The CrossFit culture is also very inclusive, men and women, from all age groups and all levels are cherished among the community. I often hear people say that they are not fit enough to start doing CrossFit and these types of thoughts are flaws of human nature, we will be proud of our end result but we’re embarrassed of our starting point. We sometimes think that we should look like Camille Leblanc-Bazinet in order to join a CrossFit gym. But, it doesn’t work that way.  If we could just put our ego’s aside once in a while and find the courage to really give ourselves a chance, imagine what we could accomplish!

Most gyms offer free trial classes, so grab a friend or try it alone, you have nothing to lose. Another great thing about CrossFit is that its culture is focused on positive goals such as empowerment, strength, inclusive fitness and support. Nowhere in there do you see ‘negative’ goals like ‘to lose weight’ or ‘to look better’, etc. Looking better will be a side effect of your CrossFit training but fundamentally, CrossFit aims for goals that go beyond the superficial!

It’s Motivating

The WODs can be extremely easy since you can scale any workout to any level. You can do 3 sit-ups in a workout that demands 30 sit-ups! You scale as you need to and it doesn’t make you any less of a crossfitter whatsoever! The reason they are so difficult, is due to the natural human desire to excel, we naturally WANT to make things hard for ourselves. So we add weight to our barbells, do all the reps and push ourselves to finish as fast as possible! It actually makes us feel good and it makes complete sense, when was the last time we felt proud of a lazy workout? Rarely. CrossFit workouts are made to be easily measurable, either by reps or by time. It’s very easy to track your progress and it’s so empowering to see your results. The internal competition is influential, discovering the power of your inside voice cheering you on to surpass your limits is an incredible mental skill to develop.
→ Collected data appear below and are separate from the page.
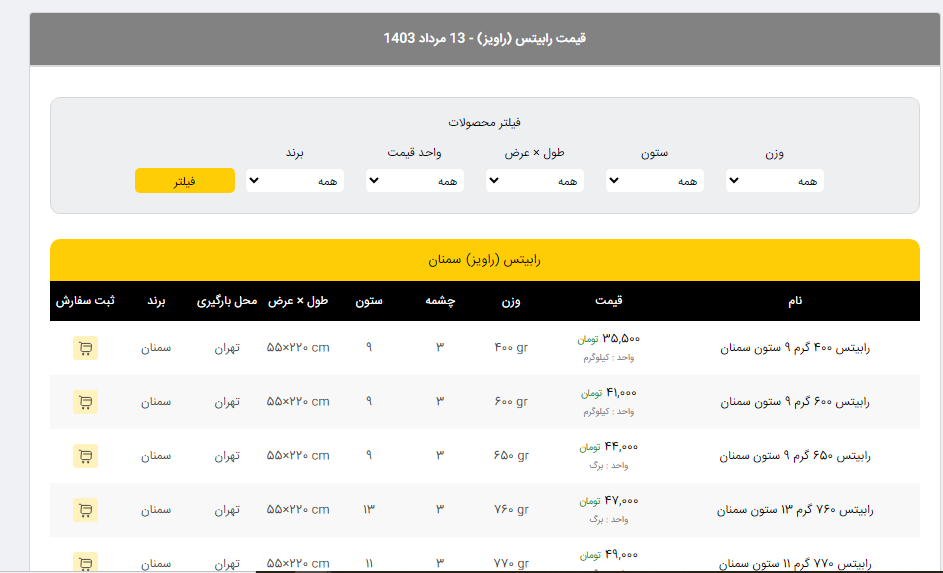Screen dimensions: 943x573
Task: Click product name رابیتس ۷۶۰ گرم ۱۳ ستون سمنان
Action: click(x=795, y=510)
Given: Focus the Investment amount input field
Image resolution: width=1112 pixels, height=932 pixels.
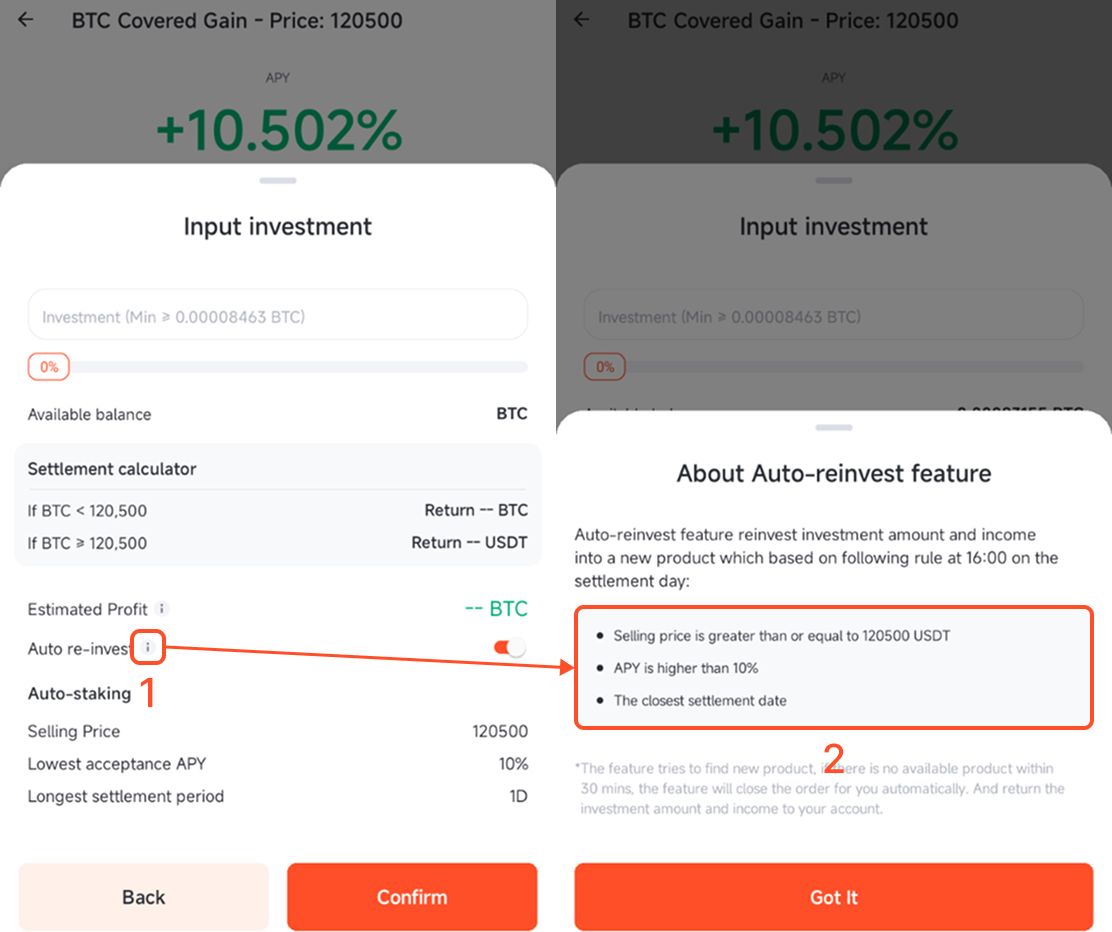Looking at the screenshot, I should [277, 316].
When the timer goes off, you’re in the zone, you’re working with yourself to do your best. Have you ever had a project that your really wanted to do well in? Painting something? Making a cake? Starting your own business? That drive to perform, that need to hustle, those are the feelings you get during a WOD. I’m not going to sugar coat it though, sometimes you will feel like your trying to climb Everest in steel boots with a 100 lbs back pack all while dragging a mini horse, it happens! You might just want to scale that workout next time!

It’s Therapy

There’s also a whole lot of science to explain the mental benefits of CrossFit, after a workout your brain is floating in a mixture of happy hormones such as serotonin, dopamine and oxytocin. They make you feel proud of yourself, happy about your workout and connected with your fellow crossfitters. Whatever is going on in your life, you can count on a good WOD to give you the mental break you need! As a student, I give full credit to CrossFit for preserving my mental sanity during the exam period!

From the outside, crossfitters might look like they’re part of an exclusive cult or something but they really are just your average Joe. Some may feel intimidated to venture out of the typical treadmill workout but your body is capable of so much more! You don’t know what your body can do for you yet, so get ready to shatter your expectations!